L’Italia è un Paese che potrebbe vivere solo di turismo
a vari livelli: artistico, culturale, leisure, balneare, enogastronomico, di montagna. Sulla domanda turistica incidono tante motivazioni al viaggio, negli ultimi anni, si è fatta sempre più strada l’esigenza di visitare un territorio a partire dalle sue risorse enogastronomiche combinate agli altri attrattori, questo ha fatto sì che l’offerta di una destinazione si diversificasse aprendosi a nuovi scenari di business. Quest’osservazione, che può sembrare una frase fatta, offre spunti di riflessione in merito a tutte quelle esigenze che un territorio più o meno pronto deve affrontare in termini di servizi ed infrastrutture e tutto quelle che ne consegue per gli attori di quell’areale. L’aspetto negativo dal mio punto di vista, è che mancano sempre di più figure professionali pronte ad accogliere questo tipo di turismo; non esistono corsi di formazione mirati alla costruzione di una professione in grado di offrire alle cantine le competenze di cui hanno bisogno; quindi una persona che si occupi di accoglienza, degustazioni, eventi e tanto altro. Quello che mi auguro a livello regionale è che ci sia maggiore sensibilità, collaborazione e sinergia tra gli associati e questo non può fare altro che attrarre nuovi colleghi produttori e contribuire all’appeal della nostra destinazione sempre più richiesta ed inserita nelle rotte internazionali. A livello nazionale, oltre al lavoro svolto dal presidente e dallo staff, per cui mi complimento, mi auguro che possa crescere la presenza dell’associazione in sinergia con i delegati regionali e che si possa diffondere una vera cultura dell’ospitalità diffusa stilando delle regole ben precise che regolamentino l’attività di una cantina associata da una non partner.

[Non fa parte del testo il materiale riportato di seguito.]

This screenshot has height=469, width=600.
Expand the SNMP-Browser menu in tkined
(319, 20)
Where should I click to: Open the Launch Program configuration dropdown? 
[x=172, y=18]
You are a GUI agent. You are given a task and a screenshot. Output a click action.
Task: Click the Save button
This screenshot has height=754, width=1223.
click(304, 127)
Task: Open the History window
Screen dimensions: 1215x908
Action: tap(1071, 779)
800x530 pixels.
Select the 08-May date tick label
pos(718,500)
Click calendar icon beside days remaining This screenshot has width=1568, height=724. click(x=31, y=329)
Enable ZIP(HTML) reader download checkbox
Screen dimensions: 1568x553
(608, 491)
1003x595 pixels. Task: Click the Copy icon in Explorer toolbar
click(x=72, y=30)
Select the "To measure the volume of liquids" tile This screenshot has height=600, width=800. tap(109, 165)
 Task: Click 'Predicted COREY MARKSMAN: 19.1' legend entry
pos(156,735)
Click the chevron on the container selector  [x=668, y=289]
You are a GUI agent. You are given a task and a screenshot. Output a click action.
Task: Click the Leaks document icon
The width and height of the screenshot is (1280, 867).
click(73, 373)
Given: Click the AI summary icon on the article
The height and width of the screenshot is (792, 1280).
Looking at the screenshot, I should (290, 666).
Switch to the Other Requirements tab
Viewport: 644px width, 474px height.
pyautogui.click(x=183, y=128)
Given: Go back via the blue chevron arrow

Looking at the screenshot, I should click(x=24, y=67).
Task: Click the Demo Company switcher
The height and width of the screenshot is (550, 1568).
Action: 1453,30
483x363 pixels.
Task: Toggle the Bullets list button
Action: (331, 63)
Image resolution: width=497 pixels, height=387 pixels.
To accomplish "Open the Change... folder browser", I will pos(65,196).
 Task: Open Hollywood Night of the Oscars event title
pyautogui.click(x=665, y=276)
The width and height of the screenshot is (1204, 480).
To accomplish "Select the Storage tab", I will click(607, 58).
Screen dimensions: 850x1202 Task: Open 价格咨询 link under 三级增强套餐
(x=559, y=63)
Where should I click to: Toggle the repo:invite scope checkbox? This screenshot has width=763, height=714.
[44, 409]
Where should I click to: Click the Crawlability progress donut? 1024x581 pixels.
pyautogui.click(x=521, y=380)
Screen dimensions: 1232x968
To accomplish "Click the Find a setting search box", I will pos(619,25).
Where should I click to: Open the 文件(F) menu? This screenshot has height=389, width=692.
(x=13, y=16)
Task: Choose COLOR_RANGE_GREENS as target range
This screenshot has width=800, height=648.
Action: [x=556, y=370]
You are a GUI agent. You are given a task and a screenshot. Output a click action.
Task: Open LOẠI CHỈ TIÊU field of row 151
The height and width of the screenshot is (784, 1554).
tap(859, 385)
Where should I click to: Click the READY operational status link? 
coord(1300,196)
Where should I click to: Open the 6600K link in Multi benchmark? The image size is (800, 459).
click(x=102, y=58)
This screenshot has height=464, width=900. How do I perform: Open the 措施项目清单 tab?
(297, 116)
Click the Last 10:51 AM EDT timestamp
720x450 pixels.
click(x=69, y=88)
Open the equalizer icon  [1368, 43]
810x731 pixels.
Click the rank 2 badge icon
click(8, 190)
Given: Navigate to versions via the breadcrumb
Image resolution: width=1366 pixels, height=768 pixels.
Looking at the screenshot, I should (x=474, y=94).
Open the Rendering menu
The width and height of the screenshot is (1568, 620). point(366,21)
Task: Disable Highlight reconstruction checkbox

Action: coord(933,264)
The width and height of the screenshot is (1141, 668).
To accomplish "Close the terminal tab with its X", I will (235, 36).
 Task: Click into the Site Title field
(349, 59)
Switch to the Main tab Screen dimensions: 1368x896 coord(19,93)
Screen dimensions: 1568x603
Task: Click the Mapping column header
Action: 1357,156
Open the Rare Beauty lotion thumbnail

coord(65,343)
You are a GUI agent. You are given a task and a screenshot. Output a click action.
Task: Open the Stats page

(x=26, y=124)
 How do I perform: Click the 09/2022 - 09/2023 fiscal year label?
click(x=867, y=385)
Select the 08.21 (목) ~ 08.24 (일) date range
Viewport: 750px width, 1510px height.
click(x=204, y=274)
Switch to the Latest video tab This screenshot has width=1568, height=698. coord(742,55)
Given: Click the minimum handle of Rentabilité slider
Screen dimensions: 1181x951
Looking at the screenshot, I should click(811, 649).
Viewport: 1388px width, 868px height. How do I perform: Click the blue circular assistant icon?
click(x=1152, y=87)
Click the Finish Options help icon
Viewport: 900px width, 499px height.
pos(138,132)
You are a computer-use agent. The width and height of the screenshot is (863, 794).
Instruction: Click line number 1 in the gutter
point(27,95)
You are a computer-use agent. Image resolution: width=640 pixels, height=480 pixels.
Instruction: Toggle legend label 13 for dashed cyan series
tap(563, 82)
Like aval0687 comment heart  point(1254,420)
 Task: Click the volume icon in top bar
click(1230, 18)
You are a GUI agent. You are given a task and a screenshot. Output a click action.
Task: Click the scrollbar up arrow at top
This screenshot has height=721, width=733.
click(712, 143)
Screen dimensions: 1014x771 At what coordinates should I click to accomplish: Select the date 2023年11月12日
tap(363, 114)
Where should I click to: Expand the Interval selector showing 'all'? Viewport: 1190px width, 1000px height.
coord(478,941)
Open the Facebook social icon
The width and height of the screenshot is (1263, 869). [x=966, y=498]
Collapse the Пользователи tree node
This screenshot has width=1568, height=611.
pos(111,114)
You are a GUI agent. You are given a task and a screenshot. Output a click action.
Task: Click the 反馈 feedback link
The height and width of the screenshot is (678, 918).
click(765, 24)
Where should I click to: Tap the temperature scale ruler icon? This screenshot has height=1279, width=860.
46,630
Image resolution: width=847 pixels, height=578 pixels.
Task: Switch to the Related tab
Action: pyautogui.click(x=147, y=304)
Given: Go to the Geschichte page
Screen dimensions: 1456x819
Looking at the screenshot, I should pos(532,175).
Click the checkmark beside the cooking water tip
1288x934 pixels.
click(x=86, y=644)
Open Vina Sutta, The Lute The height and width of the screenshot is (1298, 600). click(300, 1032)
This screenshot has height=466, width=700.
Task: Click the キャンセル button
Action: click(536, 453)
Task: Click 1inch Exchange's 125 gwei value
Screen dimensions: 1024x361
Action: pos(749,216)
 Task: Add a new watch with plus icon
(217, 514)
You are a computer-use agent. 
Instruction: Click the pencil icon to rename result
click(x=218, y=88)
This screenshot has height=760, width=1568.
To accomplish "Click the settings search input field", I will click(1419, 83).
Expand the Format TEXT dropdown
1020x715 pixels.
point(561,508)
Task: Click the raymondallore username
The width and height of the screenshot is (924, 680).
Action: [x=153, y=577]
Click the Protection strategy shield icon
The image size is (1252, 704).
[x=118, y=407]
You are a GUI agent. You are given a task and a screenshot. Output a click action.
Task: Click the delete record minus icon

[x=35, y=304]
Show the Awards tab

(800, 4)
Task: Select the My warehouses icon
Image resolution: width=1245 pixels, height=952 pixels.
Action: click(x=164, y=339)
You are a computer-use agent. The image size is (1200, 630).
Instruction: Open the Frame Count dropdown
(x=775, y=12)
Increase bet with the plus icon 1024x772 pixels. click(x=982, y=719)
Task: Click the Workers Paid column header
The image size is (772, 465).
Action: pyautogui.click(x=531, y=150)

5) Ci lasci con una domanda che vorrebbe rivolgere ai winelovers e/o ai vignaioli e/o alle istituzioni e che spesso la fa riflettere.
Ai winelovers: cosa vi spinge a scegliere una destinazione piuttosto che un’altra? Una volta scelta la destinazione, quali sono gli elementi su cui basate la scelta di una cantina? Il sito web? La storia? Un vino? Paesaggio? Offerta completa?

Ai vignaioli: cosa può rendere migliore la nostra attività dal punto di vista dell’ospitalità? Quali servizi, oltre ai base, dovrebbero essere offerti o previsti?

Istituzioni: la destinazione e i servizi svolgono un ruolo importante nell’ambito del turismo in generale, su quali elementi si basano gli investimenti migliorativi messi a disposizione?